_TASK STATEMENT_
Copy the lines of the material below, starting at the line that contains "Where should I click to: Click" and stopping after the line that contains "Looking at the". Leave the pictures out of your answer.

-- RECORDS FOR THE EXERCISE start --

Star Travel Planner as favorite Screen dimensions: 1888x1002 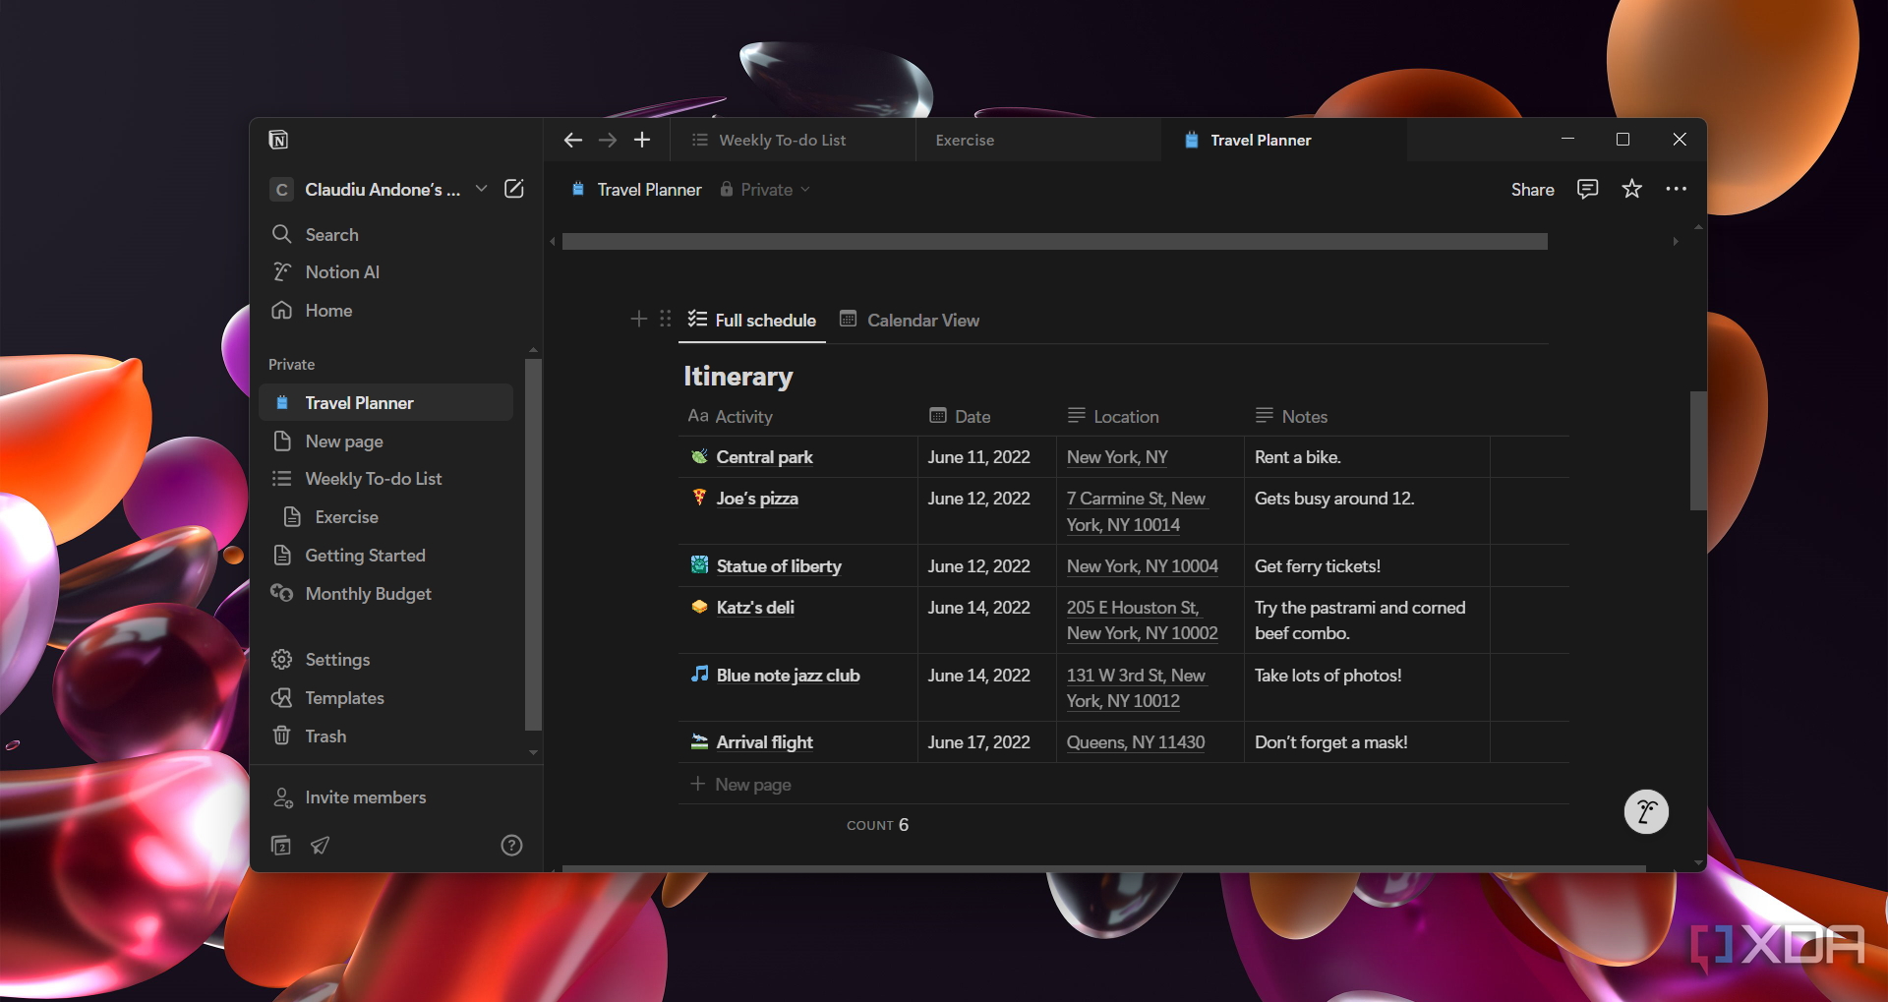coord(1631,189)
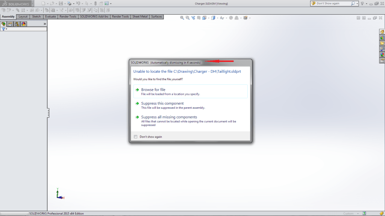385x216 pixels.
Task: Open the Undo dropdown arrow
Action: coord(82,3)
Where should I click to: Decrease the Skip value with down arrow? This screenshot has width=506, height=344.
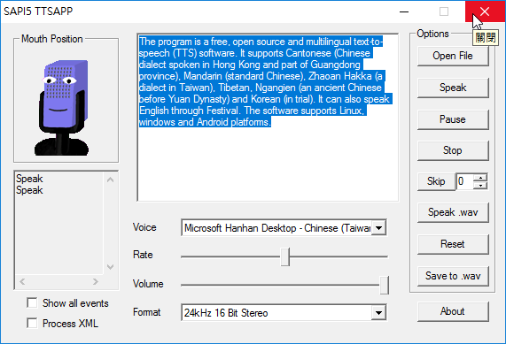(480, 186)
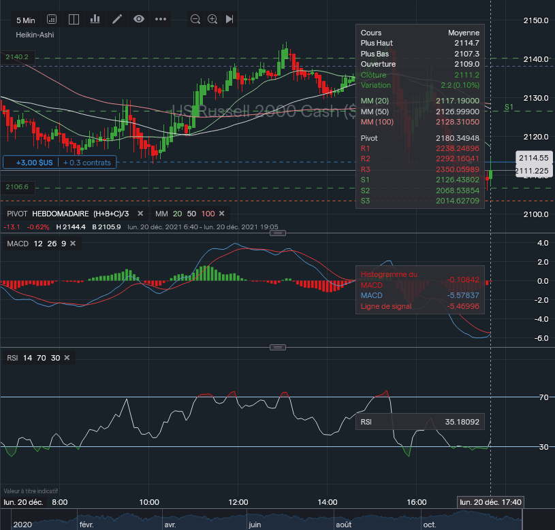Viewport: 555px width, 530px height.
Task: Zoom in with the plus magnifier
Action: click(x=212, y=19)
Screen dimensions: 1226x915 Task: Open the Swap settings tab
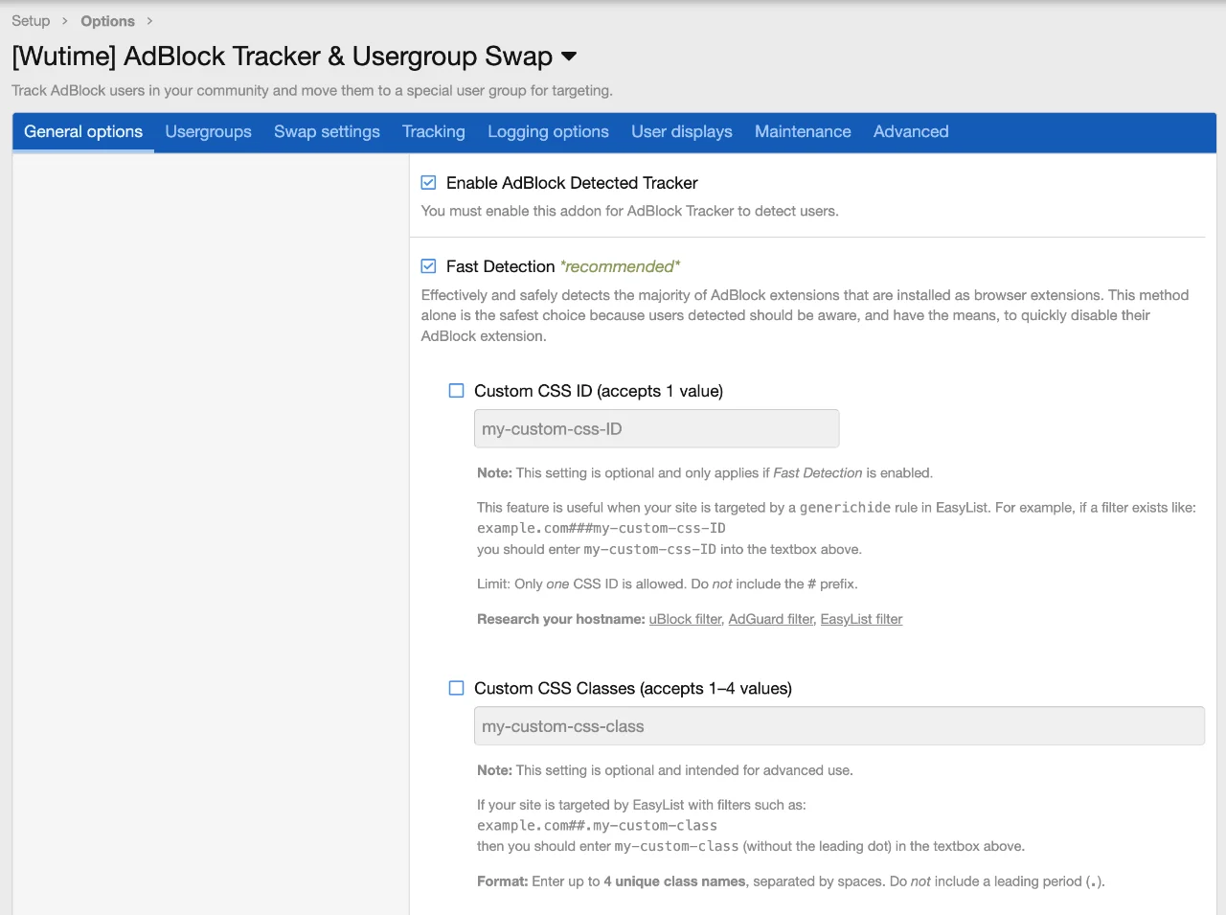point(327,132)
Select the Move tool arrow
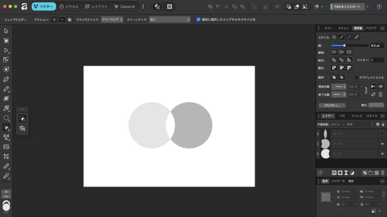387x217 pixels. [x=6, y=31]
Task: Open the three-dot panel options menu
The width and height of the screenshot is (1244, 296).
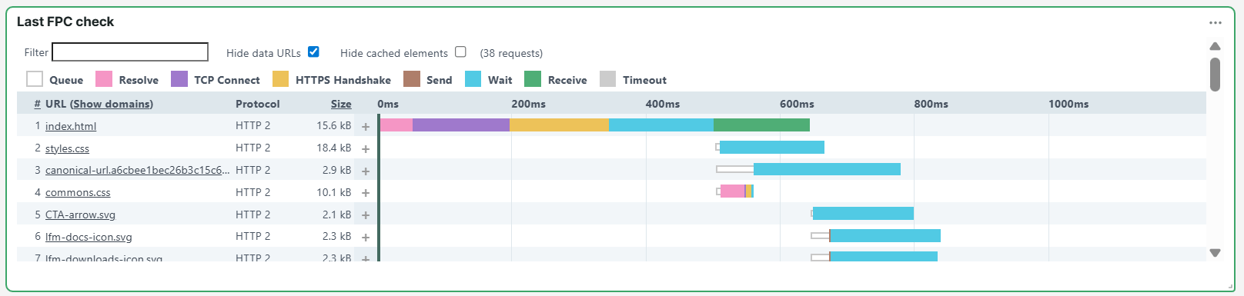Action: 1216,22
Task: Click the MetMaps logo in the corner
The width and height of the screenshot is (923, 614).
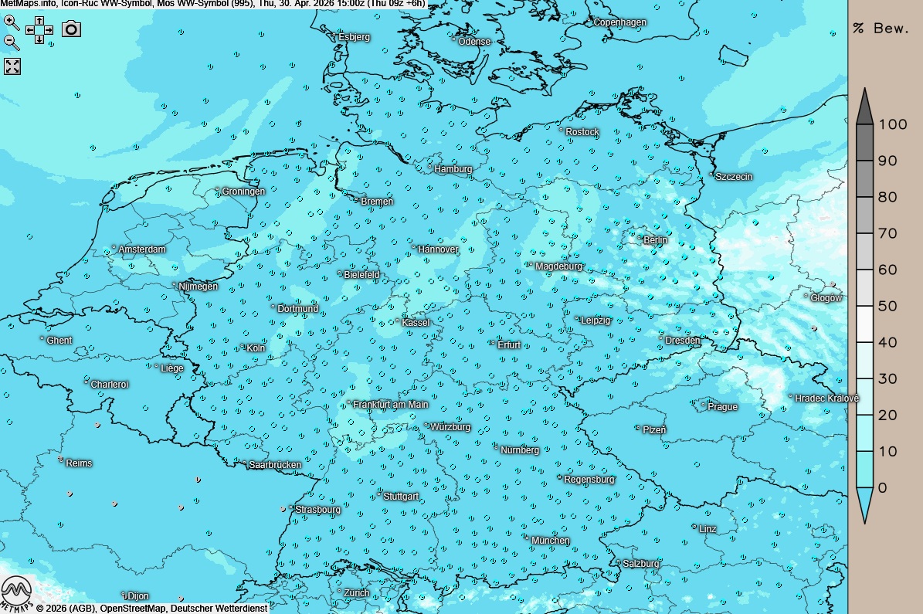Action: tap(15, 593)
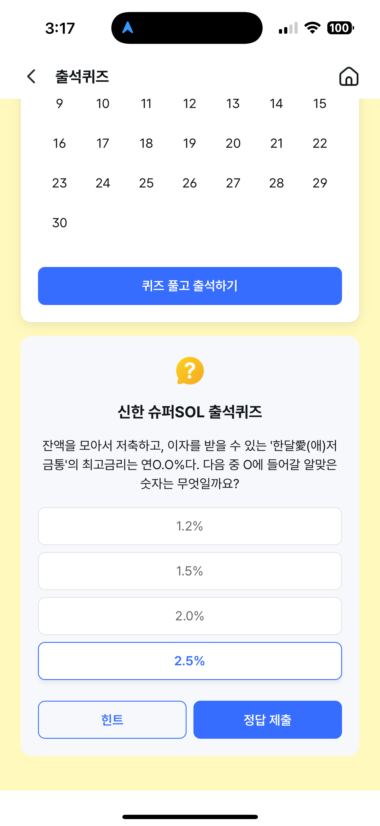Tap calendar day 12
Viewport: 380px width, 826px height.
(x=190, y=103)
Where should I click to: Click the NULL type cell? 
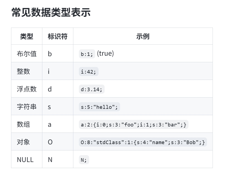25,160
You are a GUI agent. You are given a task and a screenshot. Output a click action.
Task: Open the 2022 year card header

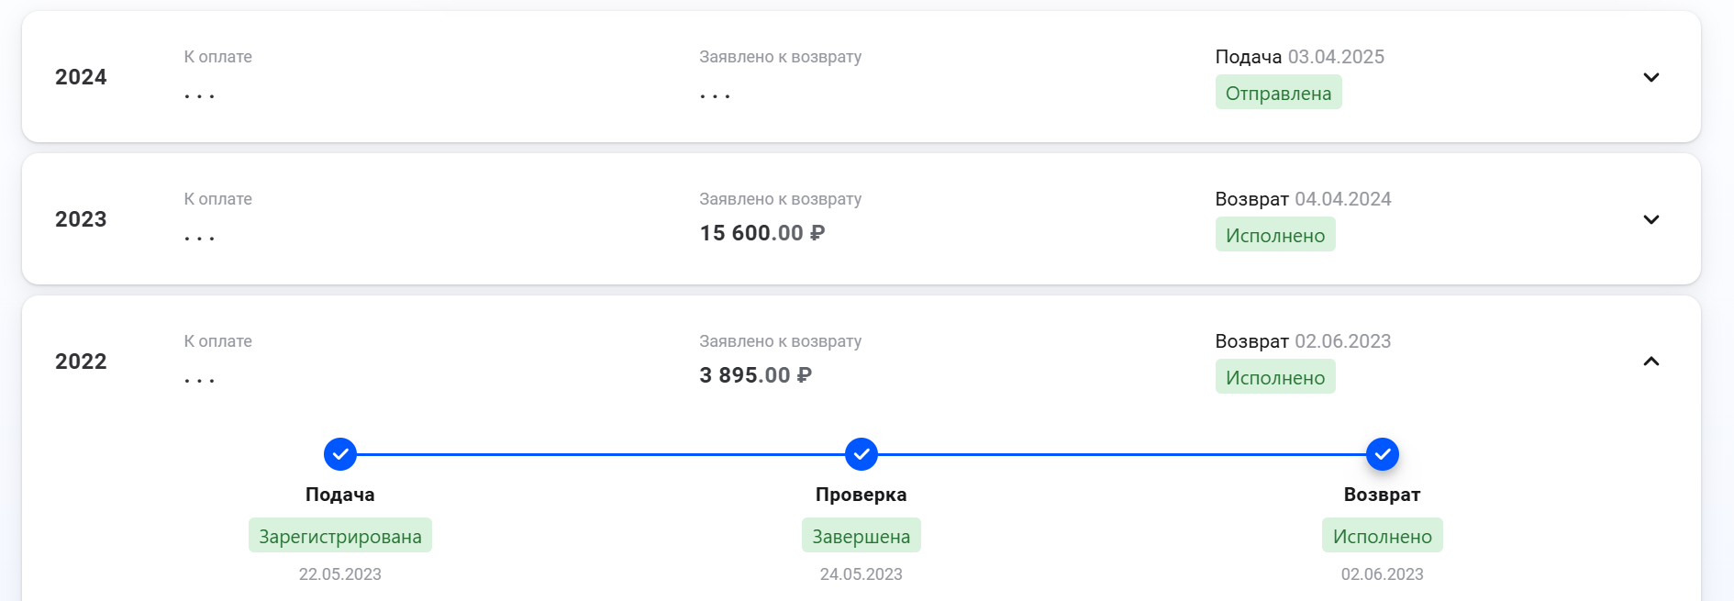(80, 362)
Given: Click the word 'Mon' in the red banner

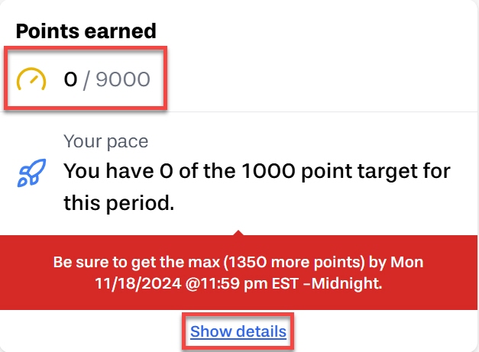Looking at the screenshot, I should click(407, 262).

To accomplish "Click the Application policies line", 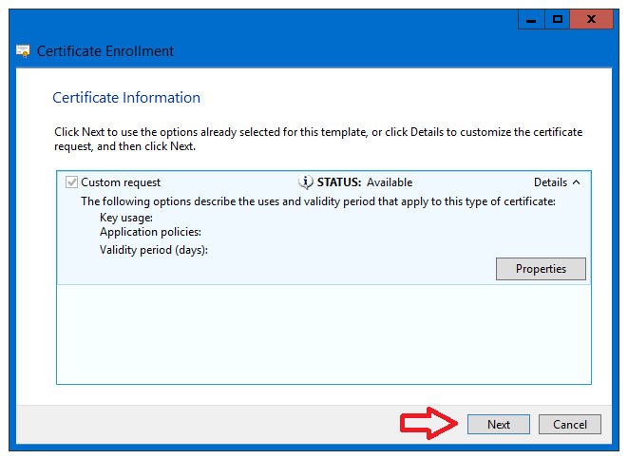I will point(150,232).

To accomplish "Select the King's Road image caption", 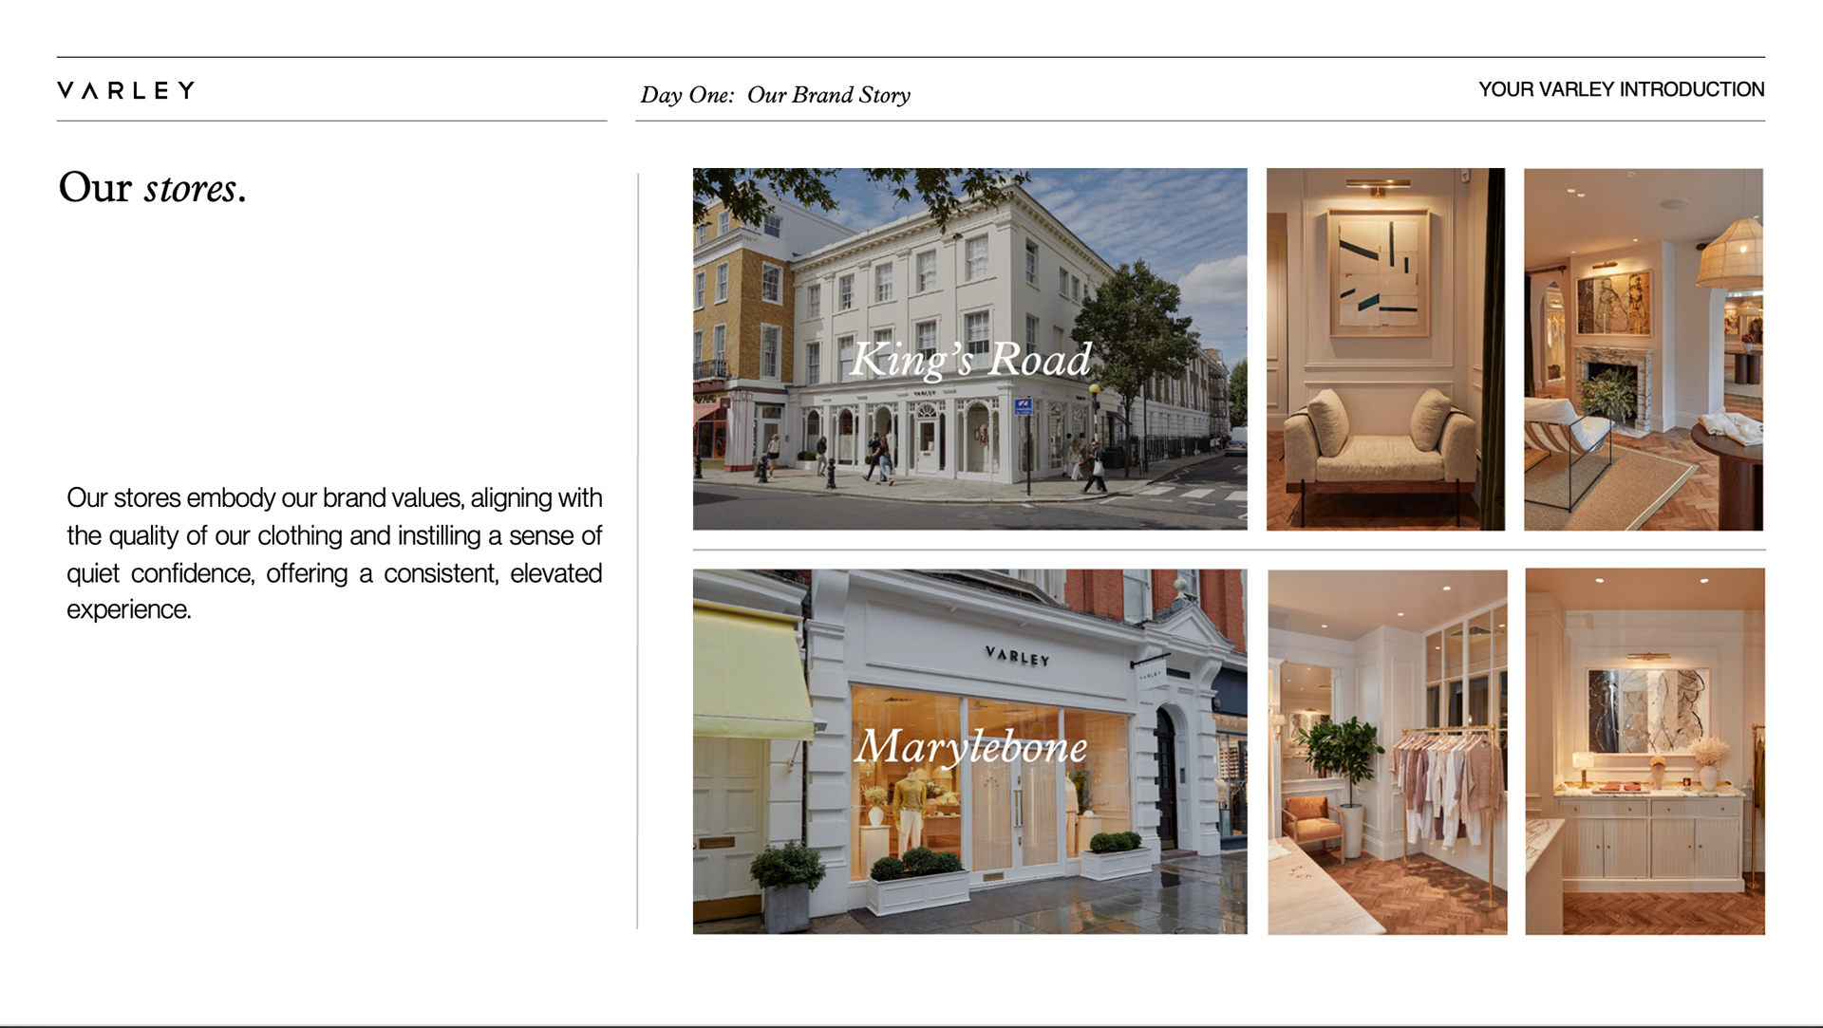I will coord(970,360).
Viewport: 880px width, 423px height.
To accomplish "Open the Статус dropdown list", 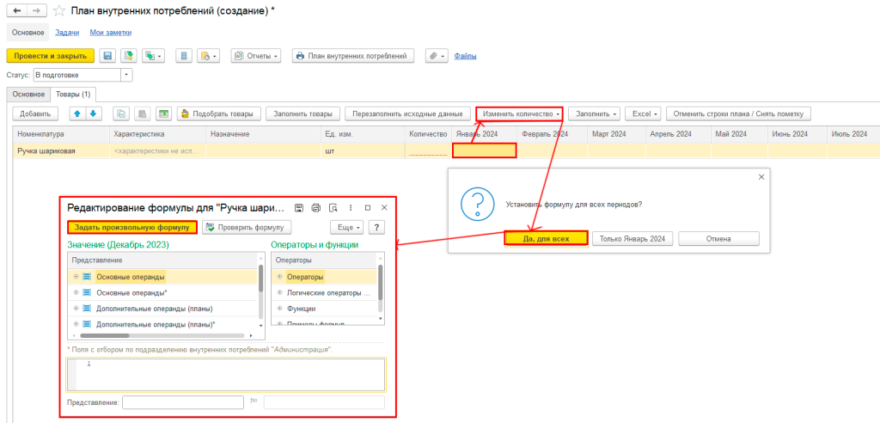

-- RECORDS FOR THE EXERCISE end --

_RESULT_
Where should I click to: Click the NULL type cell? 
25,160
You are a GUI agent. You are given a task and a screenshot. Output a click action.
Task: Open the 2022 year card header

(80, 362)
Given: Click the word 'Mon' in the red banner

Looking at the screenshot, I should click(407, 262).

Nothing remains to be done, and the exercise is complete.